Агата: Ты что, спрашиваешь меня, можешь ли ты у меня что-то спросить? А разве господин министр не твой друг?
Я уставился на нее.
Агата: Тот самый, кто обещал народу из деревни, что я никогда не вернусь сюда с ребенком? А я вот на тебе, вернулась!
В этот момент она доверчиво склоняется вперед, как будто ей нужно подтверждение своим словам.
Оставим это.
Я: То был господин министр. А я — это я. Даже если он мой друг, он — это он, а я — это я. Там нас много работает, в министерстве внутренних дел, и мы все разные.

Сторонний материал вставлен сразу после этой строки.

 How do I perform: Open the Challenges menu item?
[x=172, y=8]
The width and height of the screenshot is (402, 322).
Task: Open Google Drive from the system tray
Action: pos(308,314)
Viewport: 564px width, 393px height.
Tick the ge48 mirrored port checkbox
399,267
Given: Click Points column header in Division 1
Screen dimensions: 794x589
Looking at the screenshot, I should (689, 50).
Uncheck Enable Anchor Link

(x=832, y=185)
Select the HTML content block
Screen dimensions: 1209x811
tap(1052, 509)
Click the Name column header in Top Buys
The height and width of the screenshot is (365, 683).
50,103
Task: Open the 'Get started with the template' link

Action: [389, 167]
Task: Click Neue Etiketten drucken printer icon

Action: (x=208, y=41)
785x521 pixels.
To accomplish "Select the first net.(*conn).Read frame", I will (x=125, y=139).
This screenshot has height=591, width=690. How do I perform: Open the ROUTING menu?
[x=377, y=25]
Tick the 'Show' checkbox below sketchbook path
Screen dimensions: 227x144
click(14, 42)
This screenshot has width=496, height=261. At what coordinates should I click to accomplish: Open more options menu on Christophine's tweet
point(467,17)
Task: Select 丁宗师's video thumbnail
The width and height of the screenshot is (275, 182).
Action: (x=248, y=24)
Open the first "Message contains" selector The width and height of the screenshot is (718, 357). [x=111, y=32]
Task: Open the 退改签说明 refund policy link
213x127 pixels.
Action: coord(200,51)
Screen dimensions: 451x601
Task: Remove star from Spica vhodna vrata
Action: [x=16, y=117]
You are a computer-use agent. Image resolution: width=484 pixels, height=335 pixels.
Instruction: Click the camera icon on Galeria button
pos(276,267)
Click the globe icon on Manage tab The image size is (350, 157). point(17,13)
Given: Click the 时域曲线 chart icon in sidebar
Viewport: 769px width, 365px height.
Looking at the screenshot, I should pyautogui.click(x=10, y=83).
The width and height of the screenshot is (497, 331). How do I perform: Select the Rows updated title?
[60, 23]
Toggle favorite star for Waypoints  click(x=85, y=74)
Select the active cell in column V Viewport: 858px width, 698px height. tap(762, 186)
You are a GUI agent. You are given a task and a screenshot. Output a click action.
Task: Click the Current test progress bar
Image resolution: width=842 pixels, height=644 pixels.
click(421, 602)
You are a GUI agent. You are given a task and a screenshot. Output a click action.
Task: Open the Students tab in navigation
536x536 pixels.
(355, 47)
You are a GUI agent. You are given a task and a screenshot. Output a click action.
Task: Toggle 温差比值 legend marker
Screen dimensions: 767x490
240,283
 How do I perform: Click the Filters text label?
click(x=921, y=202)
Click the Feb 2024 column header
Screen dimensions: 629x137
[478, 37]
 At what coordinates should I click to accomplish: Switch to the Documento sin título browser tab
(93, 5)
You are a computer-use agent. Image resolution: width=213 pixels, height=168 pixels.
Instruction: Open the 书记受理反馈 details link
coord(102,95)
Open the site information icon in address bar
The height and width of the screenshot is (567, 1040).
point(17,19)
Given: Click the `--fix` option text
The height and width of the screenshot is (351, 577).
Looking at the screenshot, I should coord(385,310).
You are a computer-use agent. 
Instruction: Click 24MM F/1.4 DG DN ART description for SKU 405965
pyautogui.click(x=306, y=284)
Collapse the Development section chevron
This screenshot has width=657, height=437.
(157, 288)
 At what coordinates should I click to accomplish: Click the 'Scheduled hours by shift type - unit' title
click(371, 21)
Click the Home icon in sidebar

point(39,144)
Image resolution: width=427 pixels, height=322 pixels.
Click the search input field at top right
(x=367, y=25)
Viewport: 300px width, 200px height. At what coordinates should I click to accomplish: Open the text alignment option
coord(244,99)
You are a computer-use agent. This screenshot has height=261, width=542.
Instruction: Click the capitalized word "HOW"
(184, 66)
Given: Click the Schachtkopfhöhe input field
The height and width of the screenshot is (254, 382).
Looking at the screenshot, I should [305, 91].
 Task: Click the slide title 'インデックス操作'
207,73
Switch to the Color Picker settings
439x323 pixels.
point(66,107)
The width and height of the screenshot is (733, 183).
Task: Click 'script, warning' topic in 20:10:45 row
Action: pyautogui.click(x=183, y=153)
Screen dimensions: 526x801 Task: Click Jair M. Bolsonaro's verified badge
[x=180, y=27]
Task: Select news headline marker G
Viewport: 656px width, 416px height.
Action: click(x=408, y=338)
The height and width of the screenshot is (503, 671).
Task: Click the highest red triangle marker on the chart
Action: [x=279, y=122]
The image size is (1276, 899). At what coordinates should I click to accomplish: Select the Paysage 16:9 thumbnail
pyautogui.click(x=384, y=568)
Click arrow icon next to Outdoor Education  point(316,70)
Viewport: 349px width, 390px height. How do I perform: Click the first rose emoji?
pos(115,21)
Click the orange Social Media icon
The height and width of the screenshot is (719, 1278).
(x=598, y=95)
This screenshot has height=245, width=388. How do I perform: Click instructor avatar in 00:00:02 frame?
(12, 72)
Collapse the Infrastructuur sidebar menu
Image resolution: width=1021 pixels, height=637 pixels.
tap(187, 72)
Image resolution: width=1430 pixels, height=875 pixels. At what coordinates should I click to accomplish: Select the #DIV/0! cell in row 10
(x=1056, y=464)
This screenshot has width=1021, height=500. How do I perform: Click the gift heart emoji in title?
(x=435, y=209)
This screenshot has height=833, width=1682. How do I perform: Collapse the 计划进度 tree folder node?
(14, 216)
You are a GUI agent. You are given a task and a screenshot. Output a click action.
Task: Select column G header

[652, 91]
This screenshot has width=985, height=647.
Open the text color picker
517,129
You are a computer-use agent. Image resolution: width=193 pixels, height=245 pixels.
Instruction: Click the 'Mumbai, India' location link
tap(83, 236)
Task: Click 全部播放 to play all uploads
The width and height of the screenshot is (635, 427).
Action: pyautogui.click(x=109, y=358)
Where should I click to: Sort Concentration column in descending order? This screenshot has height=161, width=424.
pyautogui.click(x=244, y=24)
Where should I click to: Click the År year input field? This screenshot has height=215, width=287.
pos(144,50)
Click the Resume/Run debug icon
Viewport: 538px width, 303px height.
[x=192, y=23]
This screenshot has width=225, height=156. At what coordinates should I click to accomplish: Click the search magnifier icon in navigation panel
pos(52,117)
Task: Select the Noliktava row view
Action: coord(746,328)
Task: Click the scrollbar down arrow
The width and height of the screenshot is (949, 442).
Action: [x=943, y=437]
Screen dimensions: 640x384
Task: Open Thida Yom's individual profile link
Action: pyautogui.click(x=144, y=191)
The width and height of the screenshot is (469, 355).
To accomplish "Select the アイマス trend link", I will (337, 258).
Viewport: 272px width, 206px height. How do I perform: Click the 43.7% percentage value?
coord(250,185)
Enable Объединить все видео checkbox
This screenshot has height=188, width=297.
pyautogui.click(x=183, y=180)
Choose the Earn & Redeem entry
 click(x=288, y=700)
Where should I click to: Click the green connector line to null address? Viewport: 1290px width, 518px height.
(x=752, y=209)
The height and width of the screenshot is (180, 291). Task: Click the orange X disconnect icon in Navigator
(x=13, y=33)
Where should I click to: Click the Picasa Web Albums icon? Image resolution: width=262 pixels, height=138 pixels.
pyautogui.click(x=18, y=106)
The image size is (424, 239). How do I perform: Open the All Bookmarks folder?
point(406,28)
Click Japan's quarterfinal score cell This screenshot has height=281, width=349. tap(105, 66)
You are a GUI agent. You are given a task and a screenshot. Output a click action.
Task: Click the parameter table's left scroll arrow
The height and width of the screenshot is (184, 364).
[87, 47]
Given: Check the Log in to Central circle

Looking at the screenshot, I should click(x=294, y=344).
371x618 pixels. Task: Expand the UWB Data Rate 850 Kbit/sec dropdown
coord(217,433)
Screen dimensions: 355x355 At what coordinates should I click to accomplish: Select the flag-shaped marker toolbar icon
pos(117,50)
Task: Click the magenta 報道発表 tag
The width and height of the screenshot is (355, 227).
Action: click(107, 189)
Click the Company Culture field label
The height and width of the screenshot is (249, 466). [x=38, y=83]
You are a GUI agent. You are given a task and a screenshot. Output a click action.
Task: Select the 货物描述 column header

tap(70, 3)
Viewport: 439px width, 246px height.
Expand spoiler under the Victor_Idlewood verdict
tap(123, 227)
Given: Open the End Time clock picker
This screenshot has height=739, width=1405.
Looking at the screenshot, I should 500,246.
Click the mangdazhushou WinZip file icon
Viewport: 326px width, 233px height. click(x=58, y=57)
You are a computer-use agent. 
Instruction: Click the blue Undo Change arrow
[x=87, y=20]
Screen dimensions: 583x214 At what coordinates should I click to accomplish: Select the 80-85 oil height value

Агата: Думаешь, меня волнует, как называется ваше министерство? Как-нибудь умно, это наверняка.
Я: Оставь это, не важно, я хотел спросить…
Нужно показать, что я не какой-нибудь там размазня, нужно эдакое-такое слово, которое придало бы мне вес.
Я: Да черт возьми, мне просто нужно знать!
Это возымело эффект. Нужно освежить и закрепить первое впечатление. Проверить, на основании чего она отделила меня от остальных. Мысленно. Насколько она понимает свое положение. Насколько понимает, кто и что здесь — ее спасительная былинка.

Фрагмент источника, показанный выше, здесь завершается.